- **Task statement**: Your response should be a copy of each line in the listing below that includes the word "checkbox".

- **Data for analysis**:
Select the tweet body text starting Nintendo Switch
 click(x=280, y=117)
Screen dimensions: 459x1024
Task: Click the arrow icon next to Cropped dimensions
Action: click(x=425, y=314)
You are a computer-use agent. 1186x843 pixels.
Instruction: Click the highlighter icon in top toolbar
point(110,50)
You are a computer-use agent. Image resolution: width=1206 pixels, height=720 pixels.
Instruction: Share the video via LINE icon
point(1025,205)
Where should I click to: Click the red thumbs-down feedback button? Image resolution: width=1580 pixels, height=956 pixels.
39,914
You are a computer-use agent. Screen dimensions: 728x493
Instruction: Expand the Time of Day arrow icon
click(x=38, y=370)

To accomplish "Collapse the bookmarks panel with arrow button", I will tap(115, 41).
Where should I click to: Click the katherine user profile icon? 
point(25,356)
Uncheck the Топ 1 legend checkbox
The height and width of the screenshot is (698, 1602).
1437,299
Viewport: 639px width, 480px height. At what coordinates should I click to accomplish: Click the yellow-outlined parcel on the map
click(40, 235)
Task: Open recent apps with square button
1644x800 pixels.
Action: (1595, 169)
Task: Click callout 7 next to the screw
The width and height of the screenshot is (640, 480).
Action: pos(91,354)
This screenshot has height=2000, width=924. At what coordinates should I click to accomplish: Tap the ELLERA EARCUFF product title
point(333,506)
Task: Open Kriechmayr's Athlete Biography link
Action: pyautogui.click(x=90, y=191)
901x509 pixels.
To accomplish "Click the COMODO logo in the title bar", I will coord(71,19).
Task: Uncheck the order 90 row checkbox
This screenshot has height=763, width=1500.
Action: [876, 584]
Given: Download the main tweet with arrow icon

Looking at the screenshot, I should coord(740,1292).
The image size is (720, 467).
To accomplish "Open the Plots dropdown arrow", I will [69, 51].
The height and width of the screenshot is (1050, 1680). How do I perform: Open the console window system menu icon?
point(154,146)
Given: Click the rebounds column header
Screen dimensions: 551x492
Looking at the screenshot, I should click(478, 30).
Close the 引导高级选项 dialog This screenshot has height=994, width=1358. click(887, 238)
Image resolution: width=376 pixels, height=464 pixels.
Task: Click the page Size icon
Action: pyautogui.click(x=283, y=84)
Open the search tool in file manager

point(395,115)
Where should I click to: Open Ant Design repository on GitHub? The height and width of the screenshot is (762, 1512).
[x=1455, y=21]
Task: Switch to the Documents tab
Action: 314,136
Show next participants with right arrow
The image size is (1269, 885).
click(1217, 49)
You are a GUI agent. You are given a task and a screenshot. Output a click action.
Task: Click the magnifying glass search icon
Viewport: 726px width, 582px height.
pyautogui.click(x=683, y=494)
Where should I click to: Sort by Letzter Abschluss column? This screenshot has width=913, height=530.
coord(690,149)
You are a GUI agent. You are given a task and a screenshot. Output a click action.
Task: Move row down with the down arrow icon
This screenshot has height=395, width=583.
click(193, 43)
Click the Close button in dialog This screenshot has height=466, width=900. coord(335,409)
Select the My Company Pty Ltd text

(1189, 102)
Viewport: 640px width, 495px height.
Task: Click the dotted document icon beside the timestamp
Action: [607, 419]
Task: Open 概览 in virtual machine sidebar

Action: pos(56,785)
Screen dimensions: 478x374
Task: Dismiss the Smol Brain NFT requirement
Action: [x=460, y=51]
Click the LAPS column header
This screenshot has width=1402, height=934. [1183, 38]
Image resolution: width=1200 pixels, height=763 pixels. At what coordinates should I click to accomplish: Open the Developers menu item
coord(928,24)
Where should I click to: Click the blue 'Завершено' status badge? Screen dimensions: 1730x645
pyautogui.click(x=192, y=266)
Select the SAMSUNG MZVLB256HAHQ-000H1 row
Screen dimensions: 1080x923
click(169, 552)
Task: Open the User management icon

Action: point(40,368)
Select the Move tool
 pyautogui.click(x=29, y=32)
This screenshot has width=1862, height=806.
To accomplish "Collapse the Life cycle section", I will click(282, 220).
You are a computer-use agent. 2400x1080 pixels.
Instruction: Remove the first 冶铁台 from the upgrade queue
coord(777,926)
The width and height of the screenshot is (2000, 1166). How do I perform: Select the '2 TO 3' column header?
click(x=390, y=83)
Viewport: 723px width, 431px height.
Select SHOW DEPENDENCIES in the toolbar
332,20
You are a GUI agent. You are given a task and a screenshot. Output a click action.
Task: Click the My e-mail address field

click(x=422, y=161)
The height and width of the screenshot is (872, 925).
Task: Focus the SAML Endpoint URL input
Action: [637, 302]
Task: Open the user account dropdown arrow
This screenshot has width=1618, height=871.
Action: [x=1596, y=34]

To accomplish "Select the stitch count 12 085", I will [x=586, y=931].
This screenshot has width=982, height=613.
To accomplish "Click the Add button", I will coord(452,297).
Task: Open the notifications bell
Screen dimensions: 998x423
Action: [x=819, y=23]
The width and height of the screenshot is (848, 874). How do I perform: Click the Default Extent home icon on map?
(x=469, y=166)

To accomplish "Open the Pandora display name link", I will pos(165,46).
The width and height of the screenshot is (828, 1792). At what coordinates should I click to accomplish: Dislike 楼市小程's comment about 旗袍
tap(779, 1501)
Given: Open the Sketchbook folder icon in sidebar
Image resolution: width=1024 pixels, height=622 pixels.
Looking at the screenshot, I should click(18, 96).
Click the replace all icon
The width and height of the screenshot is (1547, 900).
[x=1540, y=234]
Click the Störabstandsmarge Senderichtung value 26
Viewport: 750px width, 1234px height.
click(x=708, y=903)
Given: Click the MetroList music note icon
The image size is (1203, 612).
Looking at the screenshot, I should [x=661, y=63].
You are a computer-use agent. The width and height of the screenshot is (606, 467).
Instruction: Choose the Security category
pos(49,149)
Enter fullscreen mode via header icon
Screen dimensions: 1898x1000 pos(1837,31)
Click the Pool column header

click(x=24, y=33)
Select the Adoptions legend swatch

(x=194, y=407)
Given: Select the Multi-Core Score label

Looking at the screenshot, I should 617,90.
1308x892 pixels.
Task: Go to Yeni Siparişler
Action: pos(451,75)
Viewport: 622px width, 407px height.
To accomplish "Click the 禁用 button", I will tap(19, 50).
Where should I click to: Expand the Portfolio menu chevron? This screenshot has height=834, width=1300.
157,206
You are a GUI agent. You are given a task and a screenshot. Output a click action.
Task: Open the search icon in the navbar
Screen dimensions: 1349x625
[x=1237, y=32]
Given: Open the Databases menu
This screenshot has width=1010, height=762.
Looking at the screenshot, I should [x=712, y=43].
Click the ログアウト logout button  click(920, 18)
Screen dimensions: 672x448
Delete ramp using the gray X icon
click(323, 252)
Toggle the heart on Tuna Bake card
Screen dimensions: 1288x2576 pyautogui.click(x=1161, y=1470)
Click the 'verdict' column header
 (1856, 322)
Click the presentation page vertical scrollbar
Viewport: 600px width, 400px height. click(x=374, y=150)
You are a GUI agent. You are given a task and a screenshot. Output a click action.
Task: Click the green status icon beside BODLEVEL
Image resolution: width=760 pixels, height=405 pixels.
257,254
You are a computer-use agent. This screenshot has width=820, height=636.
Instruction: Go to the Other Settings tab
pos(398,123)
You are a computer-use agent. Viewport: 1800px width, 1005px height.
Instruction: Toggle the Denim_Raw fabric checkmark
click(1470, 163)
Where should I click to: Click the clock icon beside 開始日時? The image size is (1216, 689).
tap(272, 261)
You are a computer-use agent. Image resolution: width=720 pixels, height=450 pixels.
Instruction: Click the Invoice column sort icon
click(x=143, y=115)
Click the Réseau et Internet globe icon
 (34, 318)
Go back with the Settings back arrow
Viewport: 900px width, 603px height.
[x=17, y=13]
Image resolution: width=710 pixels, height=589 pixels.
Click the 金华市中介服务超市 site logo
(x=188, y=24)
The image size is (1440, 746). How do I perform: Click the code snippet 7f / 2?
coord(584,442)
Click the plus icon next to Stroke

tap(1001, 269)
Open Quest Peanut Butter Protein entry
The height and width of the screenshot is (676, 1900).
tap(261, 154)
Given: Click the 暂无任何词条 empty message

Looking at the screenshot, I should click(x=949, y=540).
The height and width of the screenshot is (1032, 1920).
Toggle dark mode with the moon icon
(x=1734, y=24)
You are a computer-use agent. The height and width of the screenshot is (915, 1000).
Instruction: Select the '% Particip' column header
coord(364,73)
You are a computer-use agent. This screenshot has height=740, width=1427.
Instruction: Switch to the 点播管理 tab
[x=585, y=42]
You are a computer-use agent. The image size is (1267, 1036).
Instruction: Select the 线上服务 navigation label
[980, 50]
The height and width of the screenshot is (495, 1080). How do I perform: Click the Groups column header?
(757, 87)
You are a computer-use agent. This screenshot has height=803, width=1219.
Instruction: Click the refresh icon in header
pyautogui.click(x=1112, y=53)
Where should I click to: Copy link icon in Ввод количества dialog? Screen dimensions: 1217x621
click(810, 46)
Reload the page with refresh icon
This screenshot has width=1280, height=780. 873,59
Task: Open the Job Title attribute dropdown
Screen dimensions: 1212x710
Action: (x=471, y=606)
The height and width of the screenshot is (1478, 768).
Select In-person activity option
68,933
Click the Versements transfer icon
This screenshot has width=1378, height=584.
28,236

- **The answer**:
Uncheck the Топ 1 legend checkbox
Task: Uncheck the order 90 row checkbox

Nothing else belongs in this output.